Queer Places:
Yale University (Ivy League), 38 Hillhouse Ave, New Haven, CT 06520
107 Waverly Pl, New York, NY 10011
Ashley Cemetery West Springfield, Hampden County, Massachusetts, USA

Lyman Hotchkiss Bagg (December 24, 1846 - December 23, 1911) was an American author and journalist, among the first of the literary types to move into No. 107 Waverly Place, New York. The bachelor journalist and writer lived there since 1876; writing for the New York World among other publications. In 1900 he was still a resident of the house.

Lyman Hotchkiss Bagg was born in West Springfield, Hampden County, Massachusetts, the son of Richard Bagg (1812–1852) and Susan Atwater (1817–1895).

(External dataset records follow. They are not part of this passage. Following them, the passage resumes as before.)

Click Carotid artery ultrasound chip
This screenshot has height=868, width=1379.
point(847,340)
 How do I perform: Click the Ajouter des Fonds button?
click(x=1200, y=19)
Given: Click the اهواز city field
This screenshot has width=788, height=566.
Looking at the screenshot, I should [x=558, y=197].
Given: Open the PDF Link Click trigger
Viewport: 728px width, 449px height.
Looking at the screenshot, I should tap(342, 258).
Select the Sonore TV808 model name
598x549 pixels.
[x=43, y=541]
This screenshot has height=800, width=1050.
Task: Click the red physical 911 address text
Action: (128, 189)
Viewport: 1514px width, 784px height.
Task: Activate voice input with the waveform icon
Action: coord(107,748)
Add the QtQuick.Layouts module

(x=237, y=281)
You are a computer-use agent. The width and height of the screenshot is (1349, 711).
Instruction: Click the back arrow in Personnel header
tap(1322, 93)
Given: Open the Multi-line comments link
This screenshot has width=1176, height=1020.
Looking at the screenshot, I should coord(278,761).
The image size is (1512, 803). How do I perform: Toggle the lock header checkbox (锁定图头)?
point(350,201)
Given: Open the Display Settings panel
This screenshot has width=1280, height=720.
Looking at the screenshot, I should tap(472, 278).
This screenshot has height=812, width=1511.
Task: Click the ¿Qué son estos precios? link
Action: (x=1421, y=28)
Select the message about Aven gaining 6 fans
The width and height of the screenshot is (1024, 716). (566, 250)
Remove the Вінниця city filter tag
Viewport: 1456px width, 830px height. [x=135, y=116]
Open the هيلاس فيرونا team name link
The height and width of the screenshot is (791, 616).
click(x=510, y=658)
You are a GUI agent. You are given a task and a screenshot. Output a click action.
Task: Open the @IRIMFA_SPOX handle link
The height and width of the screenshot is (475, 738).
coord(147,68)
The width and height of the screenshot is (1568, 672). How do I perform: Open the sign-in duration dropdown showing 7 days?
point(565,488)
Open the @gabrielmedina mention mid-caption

He attended Yale University, 1865-1869. He was the editor of the Yale Literary Magazine, 1868-1869, and of the College Courant, 1870-1871. From 1876 to 1882 he wrote a Monday column, "College Chronicle", for the New York World. Readers started sending in letters address to Coll Chron. He eventually modified the abbreviation and adopted the pseudonym Karl Kron.

Under the pseudonym of Karl Kron, he published Castle Solitude in the metropolis; a study in social science (1888), Curl, the best of bull-dogs, a study in animal life (1884), and Ten thousand miles on a bicycle (1887). Under his own name he published Four years at Yale (1871).

He died in 1911 and is buried at Ashley Cemetery, West Springfield, Hampden County, Massachusetts.